*Exercise*
Please work out how many lines in the entries contain "axis", then give that number with nothing added.

◇ ◇ ◇ ◇ ◇

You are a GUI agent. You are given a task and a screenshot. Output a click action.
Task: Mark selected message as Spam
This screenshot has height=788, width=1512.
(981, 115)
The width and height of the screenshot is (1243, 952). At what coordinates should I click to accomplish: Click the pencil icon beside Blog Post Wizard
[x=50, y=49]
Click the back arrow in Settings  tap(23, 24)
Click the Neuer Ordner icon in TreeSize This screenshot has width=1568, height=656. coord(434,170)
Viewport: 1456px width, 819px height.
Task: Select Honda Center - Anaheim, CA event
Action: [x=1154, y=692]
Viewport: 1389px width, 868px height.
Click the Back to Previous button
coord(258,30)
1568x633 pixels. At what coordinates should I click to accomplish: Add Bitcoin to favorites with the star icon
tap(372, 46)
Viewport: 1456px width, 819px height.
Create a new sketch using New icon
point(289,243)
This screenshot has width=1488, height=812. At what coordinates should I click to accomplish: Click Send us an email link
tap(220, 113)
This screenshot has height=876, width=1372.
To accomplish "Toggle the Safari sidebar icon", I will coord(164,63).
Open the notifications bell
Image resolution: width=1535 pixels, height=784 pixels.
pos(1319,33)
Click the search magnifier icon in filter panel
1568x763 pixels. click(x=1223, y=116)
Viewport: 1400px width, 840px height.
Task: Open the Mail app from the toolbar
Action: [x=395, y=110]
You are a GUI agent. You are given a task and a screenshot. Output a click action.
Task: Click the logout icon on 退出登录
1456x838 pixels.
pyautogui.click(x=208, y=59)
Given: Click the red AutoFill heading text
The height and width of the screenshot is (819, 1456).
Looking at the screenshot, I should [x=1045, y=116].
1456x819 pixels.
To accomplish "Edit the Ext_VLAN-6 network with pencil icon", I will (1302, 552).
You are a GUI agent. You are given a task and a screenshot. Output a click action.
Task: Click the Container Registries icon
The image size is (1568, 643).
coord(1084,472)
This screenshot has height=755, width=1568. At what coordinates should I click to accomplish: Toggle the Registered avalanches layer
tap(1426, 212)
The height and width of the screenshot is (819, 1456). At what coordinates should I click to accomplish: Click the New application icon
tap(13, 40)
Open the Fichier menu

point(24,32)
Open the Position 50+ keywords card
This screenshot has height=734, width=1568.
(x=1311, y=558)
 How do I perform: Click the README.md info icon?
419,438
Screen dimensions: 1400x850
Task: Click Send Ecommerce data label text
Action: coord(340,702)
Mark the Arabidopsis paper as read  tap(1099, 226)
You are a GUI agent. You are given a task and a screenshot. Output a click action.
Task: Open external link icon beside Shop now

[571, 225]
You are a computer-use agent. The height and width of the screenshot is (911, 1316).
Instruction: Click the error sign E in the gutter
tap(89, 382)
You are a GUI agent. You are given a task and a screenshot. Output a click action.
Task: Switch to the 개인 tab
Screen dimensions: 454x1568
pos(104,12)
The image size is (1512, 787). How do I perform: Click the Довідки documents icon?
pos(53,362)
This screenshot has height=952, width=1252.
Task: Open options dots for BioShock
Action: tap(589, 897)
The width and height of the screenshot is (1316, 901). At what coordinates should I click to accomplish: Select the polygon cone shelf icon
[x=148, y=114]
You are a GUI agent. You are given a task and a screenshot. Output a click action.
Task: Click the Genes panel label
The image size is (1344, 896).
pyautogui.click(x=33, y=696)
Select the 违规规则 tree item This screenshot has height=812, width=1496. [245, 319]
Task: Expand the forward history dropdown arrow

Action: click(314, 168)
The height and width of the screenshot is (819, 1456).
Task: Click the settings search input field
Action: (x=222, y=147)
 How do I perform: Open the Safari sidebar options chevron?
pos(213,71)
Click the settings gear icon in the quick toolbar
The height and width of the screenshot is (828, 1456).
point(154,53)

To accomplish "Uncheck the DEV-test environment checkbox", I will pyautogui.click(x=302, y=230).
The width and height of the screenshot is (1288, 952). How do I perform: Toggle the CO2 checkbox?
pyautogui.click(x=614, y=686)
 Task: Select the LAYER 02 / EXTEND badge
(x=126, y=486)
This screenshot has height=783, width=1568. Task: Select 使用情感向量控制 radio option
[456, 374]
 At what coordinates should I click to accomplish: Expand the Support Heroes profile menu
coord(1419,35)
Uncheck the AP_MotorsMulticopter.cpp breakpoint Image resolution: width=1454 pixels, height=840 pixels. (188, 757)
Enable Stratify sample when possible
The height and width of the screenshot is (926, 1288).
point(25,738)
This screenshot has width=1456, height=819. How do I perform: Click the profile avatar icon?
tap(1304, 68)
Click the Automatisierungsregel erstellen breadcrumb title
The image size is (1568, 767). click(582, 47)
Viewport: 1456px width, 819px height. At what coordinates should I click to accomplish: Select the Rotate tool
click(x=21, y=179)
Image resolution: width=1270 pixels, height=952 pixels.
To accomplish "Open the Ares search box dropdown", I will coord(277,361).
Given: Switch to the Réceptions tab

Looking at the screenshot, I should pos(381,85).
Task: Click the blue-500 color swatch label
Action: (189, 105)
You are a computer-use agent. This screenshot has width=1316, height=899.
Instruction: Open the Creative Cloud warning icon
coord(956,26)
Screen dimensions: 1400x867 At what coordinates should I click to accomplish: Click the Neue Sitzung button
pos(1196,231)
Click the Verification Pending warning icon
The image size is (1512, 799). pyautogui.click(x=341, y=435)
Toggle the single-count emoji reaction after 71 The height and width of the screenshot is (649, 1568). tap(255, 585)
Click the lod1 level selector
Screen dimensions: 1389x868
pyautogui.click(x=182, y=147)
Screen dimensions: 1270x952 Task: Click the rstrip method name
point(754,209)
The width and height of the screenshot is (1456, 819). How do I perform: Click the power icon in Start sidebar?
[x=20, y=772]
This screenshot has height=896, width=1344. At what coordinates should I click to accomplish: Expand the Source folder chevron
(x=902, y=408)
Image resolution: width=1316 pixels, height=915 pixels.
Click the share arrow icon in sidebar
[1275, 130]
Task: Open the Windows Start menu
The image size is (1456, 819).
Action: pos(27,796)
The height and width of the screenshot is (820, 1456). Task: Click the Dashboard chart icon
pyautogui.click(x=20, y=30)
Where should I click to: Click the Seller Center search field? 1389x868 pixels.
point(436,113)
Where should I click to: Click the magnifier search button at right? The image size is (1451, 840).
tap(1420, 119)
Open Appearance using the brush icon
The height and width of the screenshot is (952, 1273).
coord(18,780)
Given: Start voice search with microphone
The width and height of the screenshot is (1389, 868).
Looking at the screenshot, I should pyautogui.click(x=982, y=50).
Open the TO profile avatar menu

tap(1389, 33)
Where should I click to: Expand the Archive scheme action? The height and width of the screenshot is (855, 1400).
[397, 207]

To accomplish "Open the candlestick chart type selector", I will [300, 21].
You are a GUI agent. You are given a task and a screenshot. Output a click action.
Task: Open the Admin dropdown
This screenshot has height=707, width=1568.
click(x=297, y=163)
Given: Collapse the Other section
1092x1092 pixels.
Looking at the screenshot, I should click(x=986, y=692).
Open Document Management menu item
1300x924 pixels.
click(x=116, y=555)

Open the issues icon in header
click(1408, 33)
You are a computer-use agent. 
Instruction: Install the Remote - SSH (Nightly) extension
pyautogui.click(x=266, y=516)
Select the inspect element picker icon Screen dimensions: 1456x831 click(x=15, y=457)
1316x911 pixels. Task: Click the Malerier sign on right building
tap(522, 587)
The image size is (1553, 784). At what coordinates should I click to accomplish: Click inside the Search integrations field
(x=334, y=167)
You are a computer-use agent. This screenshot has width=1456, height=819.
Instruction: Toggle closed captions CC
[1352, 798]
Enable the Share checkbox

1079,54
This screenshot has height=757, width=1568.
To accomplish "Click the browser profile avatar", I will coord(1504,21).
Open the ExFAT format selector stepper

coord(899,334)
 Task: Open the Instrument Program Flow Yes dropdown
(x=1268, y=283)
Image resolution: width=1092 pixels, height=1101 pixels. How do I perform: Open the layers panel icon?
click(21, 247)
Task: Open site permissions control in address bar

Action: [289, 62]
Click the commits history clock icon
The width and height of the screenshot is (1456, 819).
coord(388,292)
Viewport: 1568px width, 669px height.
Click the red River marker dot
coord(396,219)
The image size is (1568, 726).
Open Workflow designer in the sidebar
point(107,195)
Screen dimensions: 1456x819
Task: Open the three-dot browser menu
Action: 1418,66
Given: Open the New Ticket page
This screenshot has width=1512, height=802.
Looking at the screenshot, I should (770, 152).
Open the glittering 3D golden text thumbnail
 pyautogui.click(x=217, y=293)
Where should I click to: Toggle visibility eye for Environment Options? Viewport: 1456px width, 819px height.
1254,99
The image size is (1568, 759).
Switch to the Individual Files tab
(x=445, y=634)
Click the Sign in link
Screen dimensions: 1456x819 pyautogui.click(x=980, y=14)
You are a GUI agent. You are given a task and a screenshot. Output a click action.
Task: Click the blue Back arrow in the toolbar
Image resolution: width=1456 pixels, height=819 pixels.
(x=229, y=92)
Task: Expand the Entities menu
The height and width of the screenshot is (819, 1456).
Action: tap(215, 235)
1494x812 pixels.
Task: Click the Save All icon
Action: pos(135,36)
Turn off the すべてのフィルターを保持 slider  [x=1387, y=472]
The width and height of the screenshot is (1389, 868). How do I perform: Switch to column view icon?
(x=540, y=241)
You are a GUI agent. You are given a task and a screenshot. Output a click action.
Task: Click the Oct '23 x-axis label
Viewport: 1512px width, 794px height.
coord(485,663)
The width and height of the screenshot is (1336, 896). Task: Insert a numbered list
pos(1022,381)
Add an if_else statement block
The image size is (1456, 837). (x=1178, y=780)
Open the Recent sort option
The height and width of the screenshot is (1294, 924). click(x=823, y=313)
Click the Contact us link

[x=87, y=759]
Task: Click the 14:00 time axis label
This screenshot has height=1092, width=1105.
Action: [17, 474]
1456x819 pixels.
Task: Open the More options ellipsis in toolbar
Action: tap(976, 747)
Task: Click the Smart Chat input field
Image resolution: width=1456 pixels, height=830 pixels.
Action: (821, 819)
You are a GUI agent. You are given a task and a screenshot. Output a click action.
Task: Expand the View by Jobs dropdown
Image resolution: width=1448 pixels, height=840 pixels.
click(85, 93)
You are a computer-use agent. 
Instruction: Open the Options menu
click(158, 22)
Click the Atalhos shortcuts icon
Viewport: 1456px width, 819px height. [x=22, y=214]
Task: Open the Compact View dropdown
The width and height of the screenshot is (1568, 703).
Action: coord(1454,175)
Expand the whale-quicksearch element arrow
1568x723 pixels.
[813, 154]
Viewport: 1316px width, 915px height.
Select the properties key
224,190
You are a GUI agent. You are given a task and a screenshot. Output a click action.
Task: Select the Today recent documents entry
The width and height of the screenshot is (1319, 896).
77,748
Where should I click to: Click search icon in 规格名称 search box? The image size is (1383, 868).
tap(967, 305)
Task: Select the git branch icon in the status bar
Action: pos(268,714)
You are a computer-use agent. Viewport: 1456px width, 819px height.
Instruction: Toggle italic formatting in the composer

◇ ◇ ◇ ◇ ◇

*Answer box*
2